With the NVRAM out of the board, take some close-up pictures of the front and back of the 5101 socket. There might be something someone catches in those pictures that could help you out. Otherwise, if I was you I'd use a meter on continuity test and beep things out at the 5101 socket -- without any RAM in there. Use the schematic to verify connections and check adjacent pins for address/data lines that SHOULD NOT have a connection.

Thanks @acebathound , I appreciate that write-up. Sadly, pressing the daughter board doesn't help at all, so I guess there's a solid that's that's not it.

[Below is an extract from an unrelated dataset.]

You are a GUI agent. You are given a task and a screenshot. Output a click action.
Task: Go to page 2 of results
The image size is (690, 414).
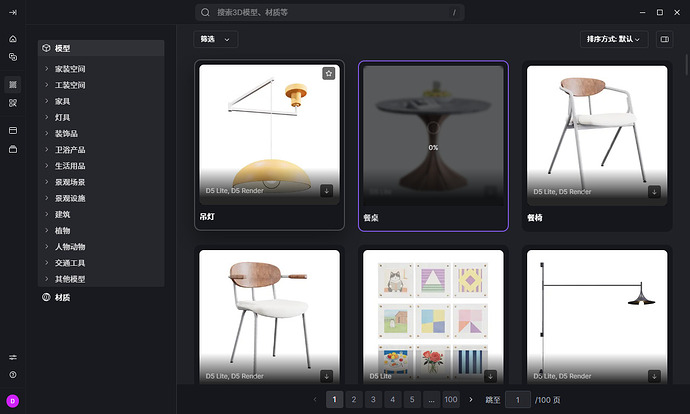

I've pulled the board several times since I installed the socket, and tested everything. It seems good, but maybe it's worth a third go around. I'm pretty sure I've checked every possible mistake/issue, and "beeped" out everything with my meter, but it won't hurt to do it again. Perhaps some pics wouldn't hurt, since it will give everyone a chance to see if I'm visually missing anything. I even searched the board for solder splashes and such, no luck.

#52 4 years ago

Is there any chance you somehow fried the ROMs @maxash?

#53 4 years ago
Quoted from Friengineer:

Is there any chance you somehow fried the ROMs maxash?

Not sure how I would have, so hopefully not. All I did was remove the RAM / battery, and install the socket.

#54 4 years ago

I verified on my Gold Wings tonight it will boot with no ram installed.

#55 4 years ago

No luck so far. Debating pulling the RAM socket and trying again, but I'm a little worried about the fragility of these pads/traces with multiple attempts going at them.

1 week later
#56 4 years ago

Cleaned all the edges and connectors again, made sure everything was making good contact, no change. Frustrating

#57 4 years ago

If it stopped booting after NVRAM install figures that most likely the problem is there. Check continuity from 5101 to the 6502 and to the piggyback's chip socket. A trace or plated hole might have been ripped out when the IC socket got installed breaking continuity of an address or data back to the CPU. A connection may go to the 5101 before going out to the ROMs so even if the 5101 is fully connected if the trace is ripped as it leaves the 5101 everything past there would be open circuit and if the ROM is missing an address or data it probably will not boot up.

With no ROMs installed the CPU should run through all the address looking for program and in this state you can poke around with a logic probe to see if any address or data is dead at say a ROM chip that is pulsing at the CPU chip. Then that indicates there is an open circuit.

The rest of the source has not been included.